Guest Editorial: new basic and clinical aspects of graft-versus-host disease: what can we do without “Doc” Brown’s help?

When confronting a difficult case of graft-versus-host disease (GVHD), have you ever wished to be able to go back in time? I suppose that only those of you who already have a time machine, like the one operated by Emmett “Doc” Brown and his friend, Martin “Marty” McFly from the 1985 film Back to the Future can honestly say they have not.

Allogeneic hematopoietic stem cell transplantation (HSCT) offers a curative therapy for malignant and nonmalignant hematologic diseases and other disorders. However, GVHD remains a major and lethal complication that limits the wider application of allogeneic HSCT. GVHD develops in recipients of donor grafts that contain T cells responding to genetically distinct proteins on host cells. Human leukocyte antigen (HLA) genes, such as HLA-A, B, C, DRB1, DPB1, and DQB1, which have vast numbers of single nucleotide polymorphisms (SNPs), are the most important factor affecting the risk and severity of GVHD. Polymorphisms of non-HLA genes that mainly impact individual immune response to infections and inflammatory reactions are involved in GVHD as well, as evidenced by the fact that GVHD also sometimes occurs in 12/12 matched transplants.

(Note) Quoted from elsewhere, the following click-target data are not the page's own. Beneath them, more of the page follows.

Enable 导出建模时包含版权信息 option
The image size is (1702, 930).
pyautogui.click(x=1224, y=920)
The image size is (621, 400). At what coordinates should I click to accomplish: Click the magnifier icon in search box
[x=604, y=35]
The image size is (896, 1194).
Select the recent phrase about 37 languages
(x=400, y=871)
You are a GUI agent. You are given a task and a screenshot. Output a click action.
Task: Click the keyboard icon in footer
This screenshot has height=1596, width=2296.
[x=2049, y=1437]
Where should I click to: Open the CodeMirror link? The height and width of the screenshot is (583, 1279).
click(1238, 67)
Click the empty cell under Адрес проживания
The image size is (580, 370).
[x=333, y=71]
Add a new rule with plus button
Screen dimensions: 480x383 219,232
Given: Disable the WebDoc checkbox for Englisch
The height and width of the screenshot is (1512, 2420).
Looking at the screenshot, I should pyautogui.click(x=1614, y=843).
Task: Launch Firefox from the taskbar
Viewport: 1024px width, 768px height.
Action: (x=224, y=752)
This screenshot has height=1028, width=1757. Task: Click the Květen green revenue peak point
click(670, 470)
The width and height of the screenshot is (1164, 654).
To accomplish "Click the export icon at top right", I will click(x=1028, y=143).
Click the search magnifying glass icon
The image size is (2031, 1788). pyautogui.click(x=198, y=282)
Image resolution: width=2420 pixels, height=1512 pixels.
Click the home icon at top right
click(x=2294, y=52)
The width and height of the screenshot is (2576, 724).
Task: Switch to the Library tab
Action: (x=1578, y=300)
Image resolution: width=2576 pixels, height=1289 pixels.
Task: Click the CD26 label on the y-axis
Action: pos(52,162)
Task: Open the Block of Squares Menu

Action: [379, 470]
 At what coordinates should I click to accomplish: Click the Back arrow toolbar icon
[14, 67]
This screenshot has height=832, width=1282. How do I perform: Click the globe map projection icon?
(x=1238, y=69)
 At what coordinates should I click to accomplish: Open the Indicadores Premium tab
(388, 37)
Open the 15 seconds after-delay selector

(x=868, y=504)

The greatest concern in the treatment of GVHD is that steroids remain the first-line therapy for GVHD and no standard treatment strategy for patients refractory to steroid therapy exists. In other words, once GVHD has begun, it is already too late to effectively intervene. In Back to the Future, Doc Brown constructed a machine that enabled him to travel back in time to alter the course of future events. This allowed Marty McFly to eliminate the causes of unfavorable events before they could take place. We are now faced with a similar situation in the management of GVHD. Without Doc Brown’s help, what can be done? I hope this month’s “Progress in Hematology” will provide readers with some fresh clues.

This issue includes three excellent review articles [1–3] in addition to my own [4], which focus on novel developments in the pathophysiology of acute GVHD, and on the prediction of GVHD using HLA and non-HLA polymorphisms and GVHD biomarkers. Dr. Junya Kanda summarizes findings from large cohort studies, including those he directed, to investigate the effect of HLA mismatch in each allele and antigen on the risk and severity of acute GVHD, and reports that the effect of HLA matching should be evaluated cautiously with respect to stem cell source, GVHD prophylaxis, the year of transplant, recipient age, ethnicity, and HLA distribution. This information should be useful in selecting an optimal donor in light of current practice.

In my review, I detail non-HLA gene polymorphisms associated with GVHD and their clinical significance, which may be useful in further analyses, including functional investigations and genome-wide association studies. Prior to HSCT, it is important to choose an optimal donor with an eye to achieve a lower risk of GVHD; high-resolution HLA genotyping for recipients and donor candidates is effective, while non-HLA genotyping may also provide useful information.

Dr. Yoshinobu Maeda reviews the importance of innate immune response in GVHD. HSCT is associated with cellular and tissue damage due to the use of cytotoxic agents, total body irradiation, infections, and so on, which can result in the release of exogenous and endogenous “danger signals”, activating the innate immune response, which then triggers or amplifies acute GVHD. This review helps us to understand the importance of danger signals and microangiopathies in the pathogenesis of acute GVHD, information that may help open avenues into new therapeutic approaches or patient management strategies.

Dr. Sophie Paczesny, a pioneer and a top physician-scientist in this field, provides vast amounts of information on GVHD biomarkers, as well as novel knowledge and challenges, which are critically important for developing means of diagnosing GVHD early, precisely, and predictably, enabling optimal approaches to the prevention and management of this intractable complication in a patient-specific manner. The biomarkers clinically available for both acute and chronic GVHD can lead to dramatic improvements in the HSCT outcomes. The identification of GVHD biomarkers to predict the development, response to treatment, and prognosis of GVHD may allow for preemptive treatment strategies, rather than less-effective prophylactic and disease-oriented strategies, in a manner analogous to the way cytomegalovirus reactivation after HSCT is managed at present. Moreover, biomarkers that correlate with subsequent response to GVHD treatment may be able to determine when and how GVHD treatment is withdrawn, or when alternative therapy should be initiated.

The ultimate goal of all of these efforts is the elimination of GVHD-related mortality and morbidity without compromising the anti-tumor and anti-microbial immunity, substantially improving the safety and efficacy of allogeneic HSCT. The “Progress in Hematology” articles in this issue were written from this point of view. With the progress made thus far and ongoing efforts, these reviews will hopefully contribute to improved management of allogeneic HSCT recipients and help us to achieve our goal of preventing GVHD-related mortality and morbidity.